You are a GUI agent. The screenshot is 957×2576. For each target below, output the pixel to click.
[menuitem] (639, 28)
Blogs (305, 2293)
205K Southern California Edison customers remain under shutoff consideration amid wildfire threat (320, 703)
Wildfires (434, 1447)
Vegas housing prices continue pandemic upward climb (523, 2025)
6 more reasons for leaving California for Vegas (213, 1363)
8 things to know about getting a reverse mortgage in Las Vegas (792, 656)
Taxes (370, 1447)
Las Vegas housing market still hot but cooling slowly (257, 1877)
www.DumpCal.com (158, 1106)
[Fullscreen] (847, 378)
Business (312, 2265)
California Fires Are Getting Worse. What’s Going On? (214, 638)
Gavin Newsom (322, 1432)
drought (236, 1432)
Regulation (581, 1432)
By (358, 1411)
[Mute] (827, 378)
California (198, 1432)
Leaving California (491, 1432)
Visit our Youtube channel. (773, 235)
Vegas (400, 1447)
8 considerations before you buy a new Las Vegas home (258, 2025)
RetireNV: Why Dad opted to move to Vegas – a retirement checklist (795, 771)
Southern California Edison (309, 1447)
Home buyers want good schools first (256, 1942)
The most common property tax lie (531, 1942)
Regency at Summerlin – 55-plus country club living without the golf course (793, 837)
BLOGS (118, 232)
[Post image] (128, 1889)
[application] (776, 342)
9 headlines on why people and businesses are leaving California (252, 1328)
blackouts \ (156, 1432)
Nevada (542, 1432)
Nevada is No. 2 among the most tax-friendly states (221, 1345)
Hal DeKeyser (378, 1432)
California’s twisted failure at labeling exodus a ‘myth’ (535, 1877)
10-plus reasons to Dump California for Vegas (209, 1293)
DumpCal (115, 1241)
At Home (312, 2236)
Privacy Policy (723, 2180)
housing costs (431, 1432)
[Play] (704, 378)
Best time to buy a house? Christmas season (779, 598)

##########

» **Stated exercise**
Please repeat the rows from the line with "Leaving California (491, 1432)" up to and including the line with "The most common property tax lie (531, 1942)", word for word.

» **Solution for this problem**
Leaving California (491, 1432)
Visit our Youtube channel. (773, 235)
Vegas (400, 1447)
8 considerations before you buy a new Las Vegas home (258, 2025)
RetireNV: Why Dad opted to move to Vegas – a retirement checklist (795, 771)
Southern California Edison (309, 1447)
Home buyers want good schools first (256, 1942)
The most common property tax lie (531, 1942)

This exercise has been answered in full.